In the copy, include no pictures, but reproduce every record exactly.

(Saved entries)

--

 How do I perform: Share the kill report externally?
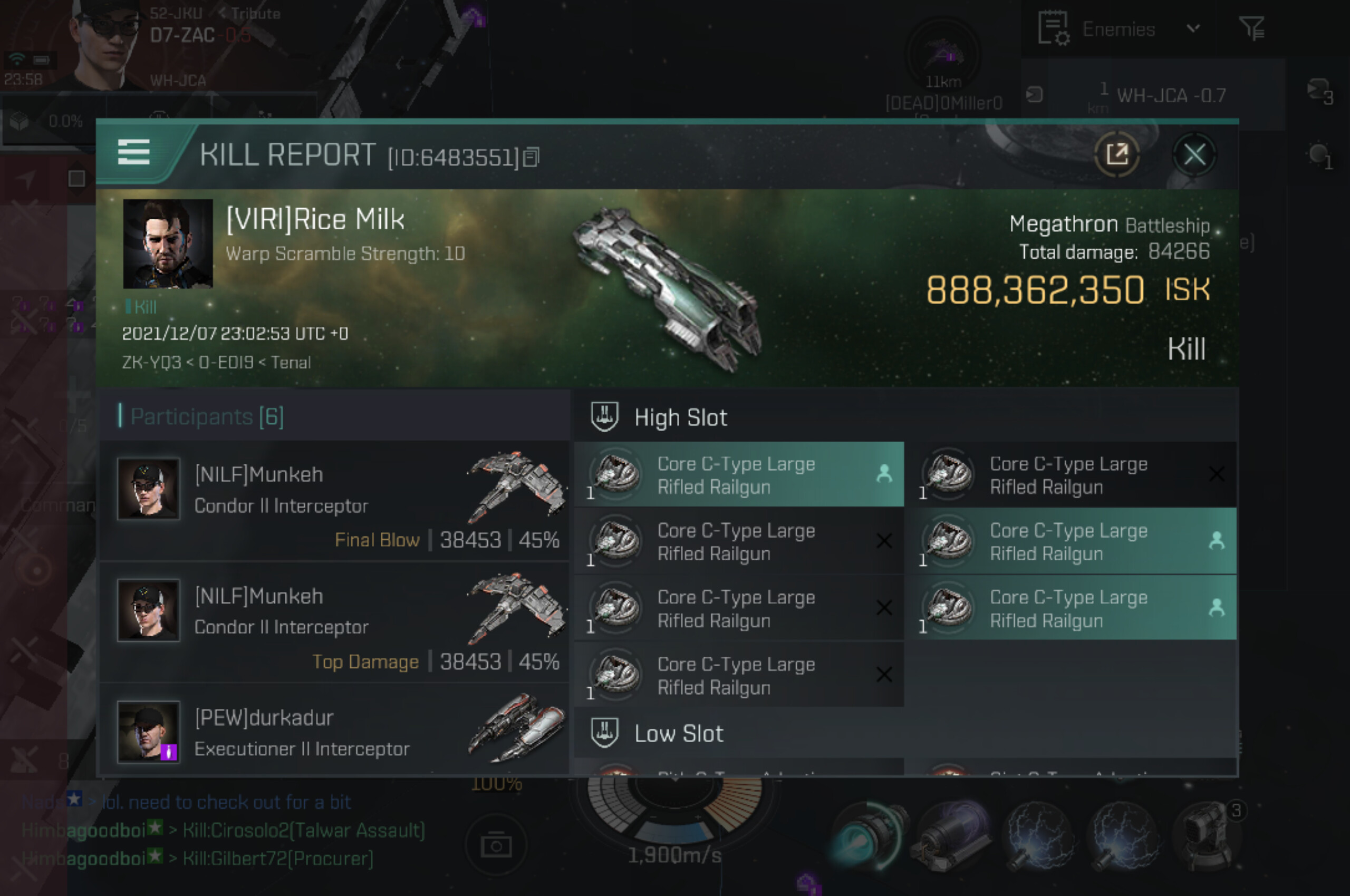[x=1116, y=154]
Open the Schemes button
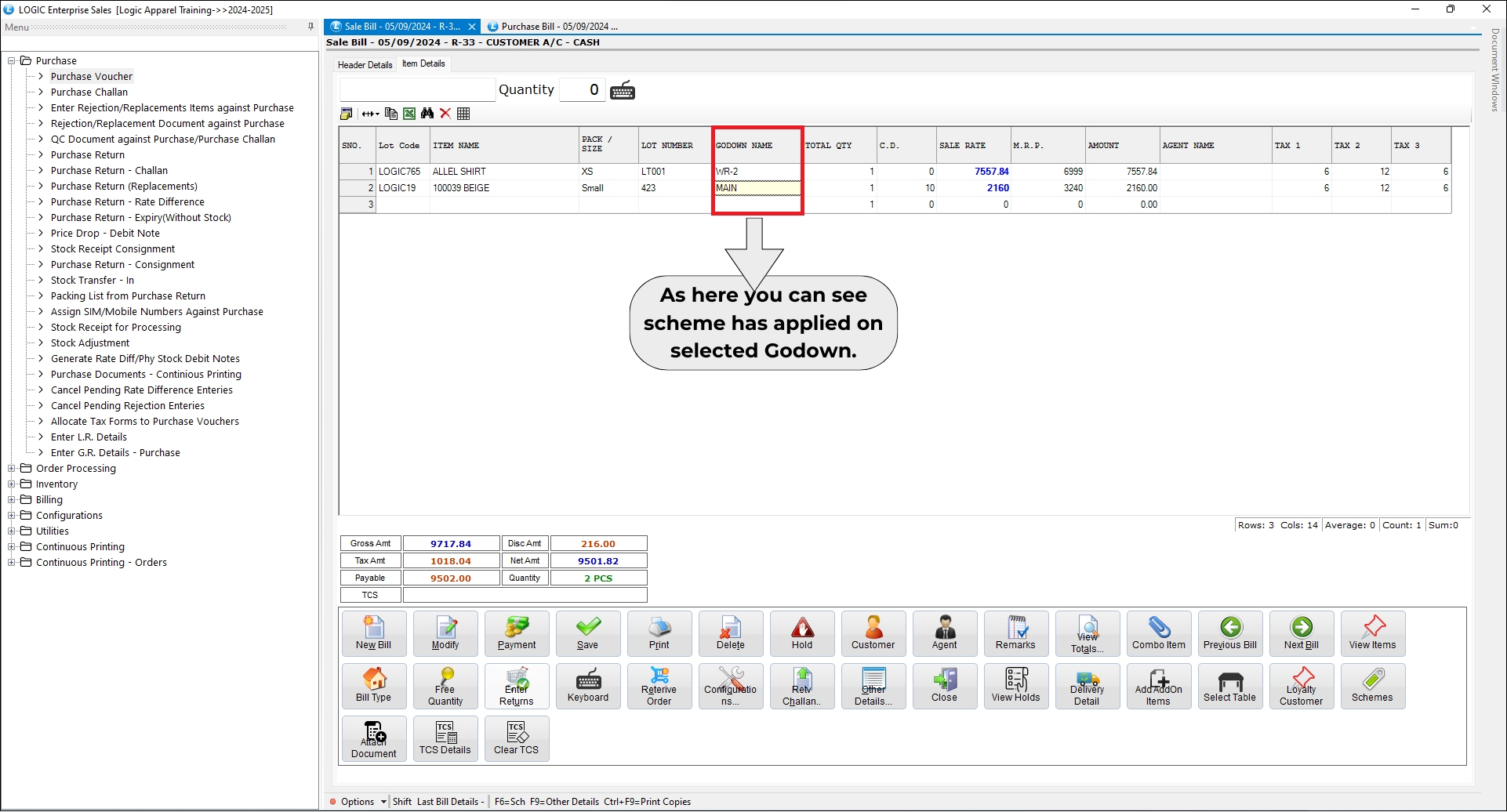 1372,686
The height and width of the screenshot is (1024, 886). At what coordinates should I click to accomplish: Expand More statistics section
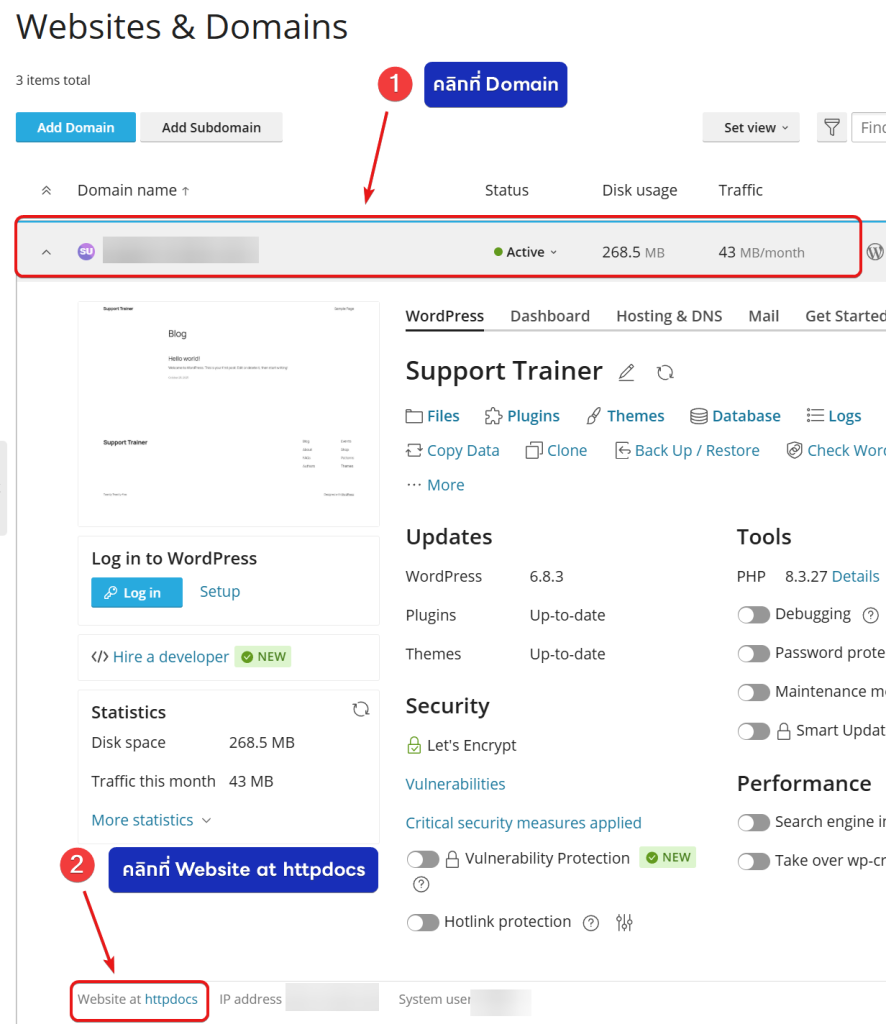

--

### FINISHED EXERCISE
 How do I perform: Share the kill report externally?
[x=1116, y=154]
Open the Schemes button
 1372,686
The height and width of the screenshot is (1024, 886). At what coordinates should I click to accomplish: Expand More statistics section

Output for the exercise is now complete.